Page 50 of Newt Run


  18th January, 10:04 PM

  Not long now.

  I put my feet on the railing and pull back on the hand-rolled. Across the street a flurry of snow passes through the orange haze around the lamp post. I exhale slowly, and reach for the bottle of whiskey, thinking again about the car ride back here, the three of us sitting with our mouths closed and our eyes refusing to meet, and the way it seemed like about ten people were missing. Leaving J there on his own had been a mistake, but I could say that about a lot of things and even if I'd dragged him with us I wouldn't know what to say to him, or how to explain anything. The fact is that I've never met him before today, and any other memories I have belong to a dead man.

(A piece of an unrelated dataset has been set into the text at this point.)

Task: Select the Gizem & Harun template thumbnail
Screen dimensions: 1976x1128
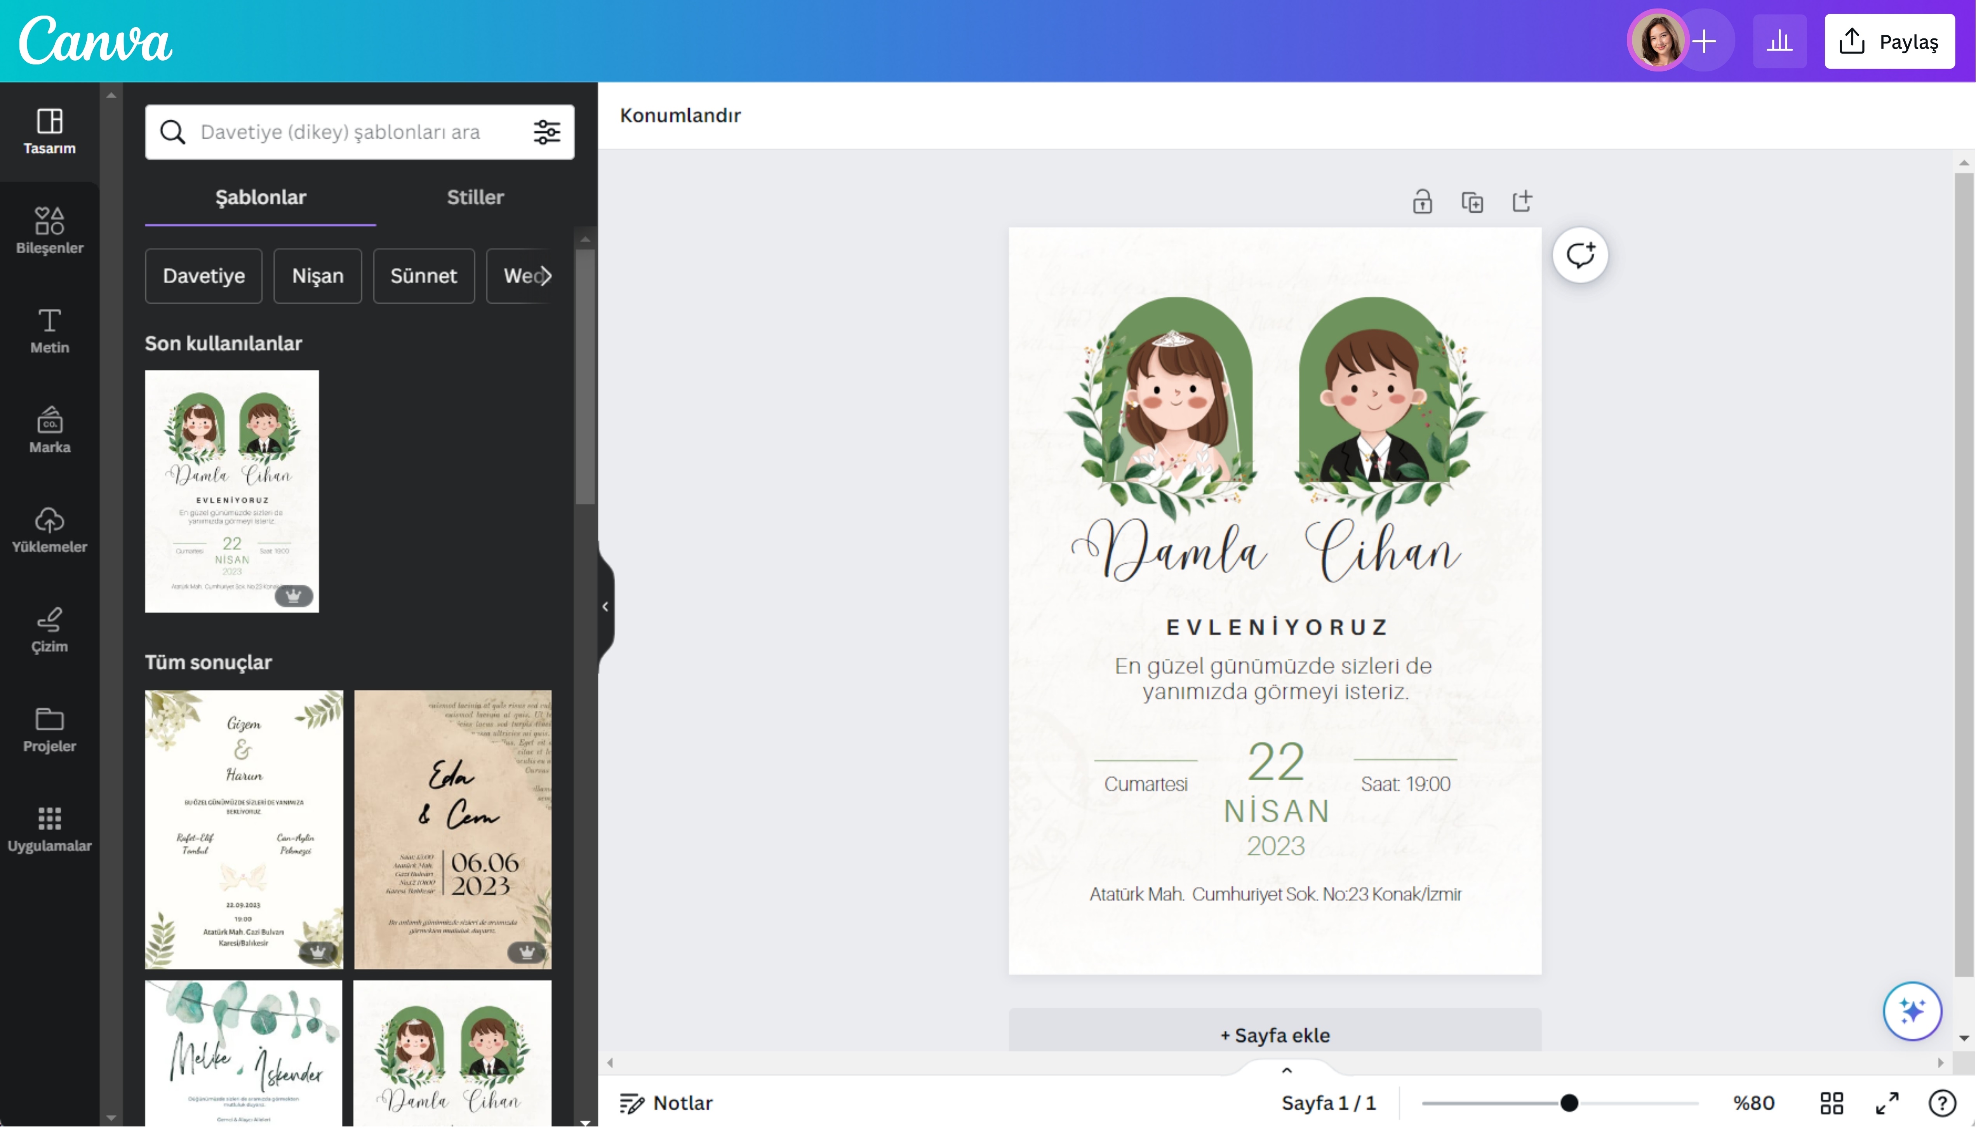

  The front door opens and Richard steps onto the porch. He looks bad, even in the poor light under the awning, and he stumbles as he sits down next to me. I offer him the bottle but he shakes his head and I shrug and pull back on it myself, paying strict attention to the burn it leaves in my throat.

  "Not long now," Richard says, echoing my thoughts.

  "Yeah."

  "Either that or nothing happens."

  "Could be nothing happens."

  "If I wake up tomorrow I'm going to regret some of the choices I made today."

  "Sounds like every day."

  "Hand me the bottle."

  I give it to him and he swallows heavily.

  "You don't think it's really going to happen do you?" he asks.

  "Who knows? Probably."

  "Then what the fuck right?"

  "That's right."

  He rises unsteadily to his feet and arches his arm back, making to hurl the bottle into the street.

  "You better not," I tell him.

  "No?"

  "No. I'm not quite there yet."

  "Well hurry up. If it's coming it's coming soon."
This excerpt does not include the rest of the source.